How to use it?
(1) start the compose/ozone cluster.
(2) Open the /prof endpoint on any of the webui. For example use http://localhost:9876/prof for profiling Ozone.
(3) Enable kernel parameters as written in the page (and reopen the /prof page)
sudo su - echo 1 > /proc/sys/kernel/perf_event_paranoid echo 0 > /proc/sys/kernel/kptr_restrict
(4) Wait for 10 seconds and check the results in the browser:
(5) What does it show?
The bottom line is the 100% time of the execution. You can see how this 100% of the time is shared between the different method...

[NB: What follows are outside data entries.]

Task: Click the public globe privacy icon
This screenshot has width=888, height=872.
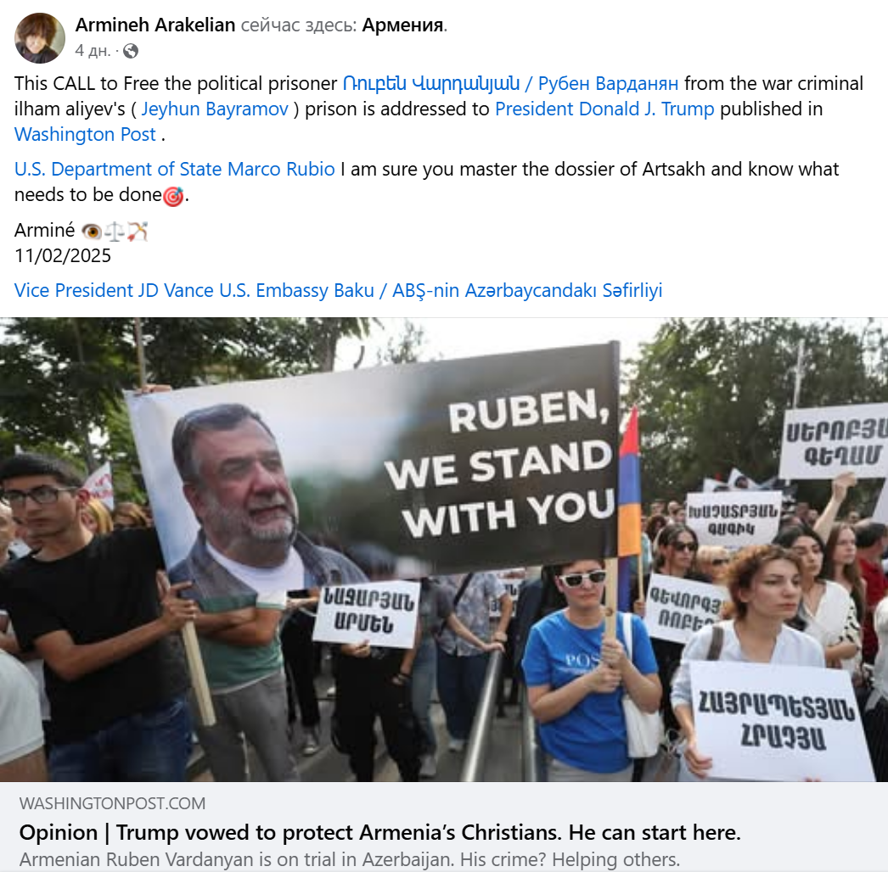Action: pos(131,51)
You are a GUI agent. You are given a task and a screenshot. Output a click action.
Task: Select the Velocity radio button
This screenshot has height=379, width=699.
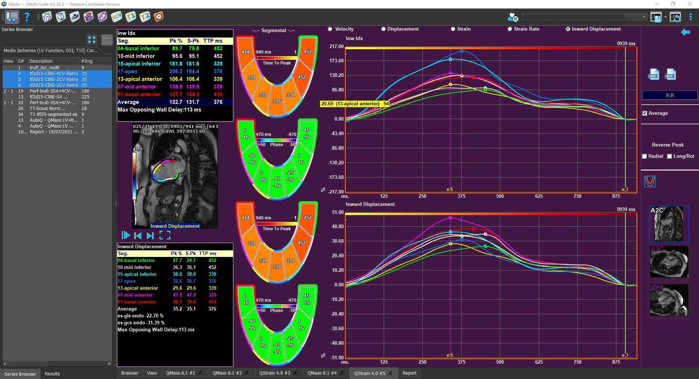click(330, 29)
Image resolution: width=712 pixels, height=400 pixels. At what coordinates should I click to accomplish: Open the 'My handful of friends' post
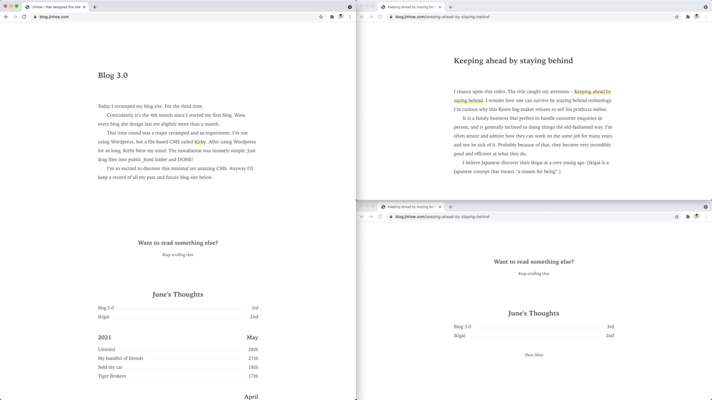(x=120, y=358)
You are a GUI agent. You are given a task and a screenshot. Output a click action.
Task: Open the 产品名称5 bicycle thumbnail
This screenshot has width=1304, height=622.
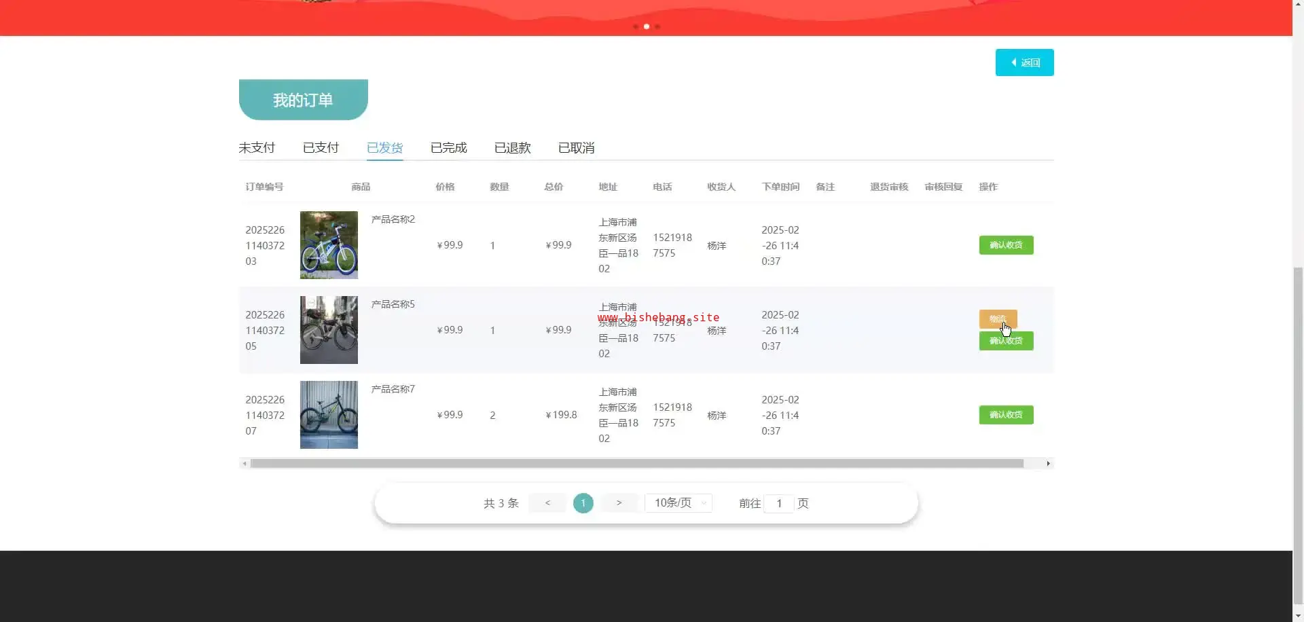329,330
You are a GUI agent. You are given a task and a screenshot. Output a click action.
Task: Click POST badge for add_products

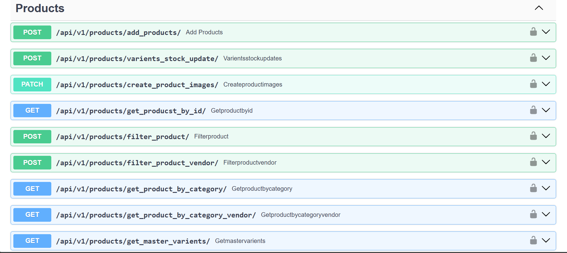pyautogui.click(x=32, y=32)
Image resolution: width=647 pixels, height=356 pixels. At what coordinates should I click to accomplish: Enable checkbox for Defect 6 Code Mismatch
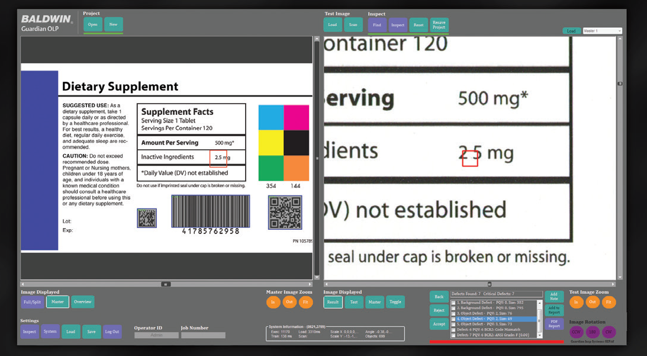453,330
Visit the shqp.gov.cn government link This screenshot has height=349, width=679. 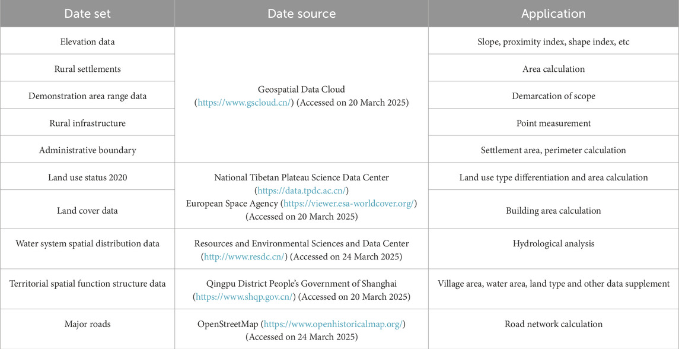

You can click to any of the segments to show the details of that specific method execution.
URL parameters
- To collect 1 minute CPU profile of current process and output in tree format (html): http://localhost:9876/prof?output=tree&duration=60
- To collect heap allocation profile of current process (svg): http://localhost:9876/prof?event=alloc
- To collect lock contention profile of current process: http://localhost:9876/prof?event=lock
- Following event types are supported (default is 'cpu') (NOTE: not all OS'es support all events)
- cpu
- page-faults
- context-switches
- cycles
- instructions
- cache-references
- cache-misses
- branches
- branch-misses
- bus-cycles
- L1-dcache-load-misses
- LLC-load-misses
- dTLB-load-misses
- mem:breakpoint
- trace:tracepoint
How to use it with my own cluster?
(1) Download async profiler
(2) Define the path of the async profiler with an environment variable
ASYNC_PROFILER_HOME=/opt/profiler
(3) Enable the /prof servlet:
<property><name>hdds.profiler.endpoint.enabled</name><value>true</value></property>
How does it work?
It's based on a command line profiler: async-profiler. This is a sample-based profiler: it collects multiple the thread dumps over the time and calculate the cpu time for the methods based on statistics.
As a result:
- More accurate time can be get with running it more time
- The overhead is negligible (no instrumentation)
The profiler itself can be used from command linen without any magic. But we adopted a helper servlet from HIVE to make it easier to run. The /prof servlet itself executes the profiler and display the result if it's finished.
How to troubleshoot?
(1) the executed command is display on the /prof servlet. Try to execute it manually.
(2) check the output directory (/tmp/prof-output/)
It it safe?
Only at home, not for production.